Mais um grande exemplo de como Mateus enxerga a lei está em outra disputa de Jesus com líderes judaicos a respeito de uma prática de alguns judeus que acreditavam que a purificação feita para os rituais do templo deveria ser seguida na vida cotidiana, lavar/purificar as mãos antes de comer. Aqueles que estão mais familiarizados com o estudo da formação dos Evangelhos sabem que, ao compor sua narrativa sobre a vida e os ensinamentos de Jesus, Mateus tinha à sua disposição uma cópia do Evangelho Segundo Marcos, e o copiou quase que por completo. Contudo, Mateus alterou significativamente alguns trechos de Marcos, e podemos ter uma ideia do que ele pensava a respeito de algumas coisas se analisarmos o que ele mudou no texto. Na passagem em questão, ao concluir seus ensinamentos sobre o que torna o homem impuro, Marcos arremata: "E, assim, Jesus considerou puros todos os alimentos." (7:19). Essa era uma questão muito delicada para o judaísmo da época. A comida permitida pela Lei, juntamente com a circuncisão, virou uma espécie de símbolo que mostrava o que era ser um judeu. Isso se deu provavelmente pela tentativa de proibir tais práticas por parte de reis estrangeiros que conquistaram o povo judeu. Falar que os judeus poderiam comer qualquer coisa certamente era radical demais para Mateus, pois ele excluiu essa frase na sua versão paralela sobre o mesmo episódio (15:1-20). Isso mostra que Mateus era mais conservador em relação à Lei de Moisés do que Marcos: enquanto este último não via problemas em comer todos os alimentos (assim como parece ser o caso com Paulo), o primeiro parece não concordar com a liberalidade culinária. Se, para Marcos, comer sem purificar as mãos significava que todos os alimentos poderiam ser consumidos, para Mateus, tal conclusão não era necessária. A omissão desse trecho deixa transparecer uma inclinação mais judaica por parte de Mateus. Para o autor deste Evangelho, as leis a respeito do que um judeu poderia ou não comer estavam mais válidas do que nunca.
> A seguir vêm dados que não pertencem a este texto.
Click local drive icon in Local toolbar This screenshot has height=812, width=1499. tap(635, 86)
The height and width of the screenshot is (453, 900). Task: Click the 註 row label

Se estivermos corretos quanto a essa leitura de Mateus, essa seria a ideia de Mateus e sua comunidade a respeito de como os judeus que acreditaram em Jesus de Nazaré deveriam seguir a Lei. Porém, qual seria a ideia de Jesus em relação à Lei de Moisés? Como saber que aquilo que o Jesus de Mateus fala foi realmente dito por Jesus? 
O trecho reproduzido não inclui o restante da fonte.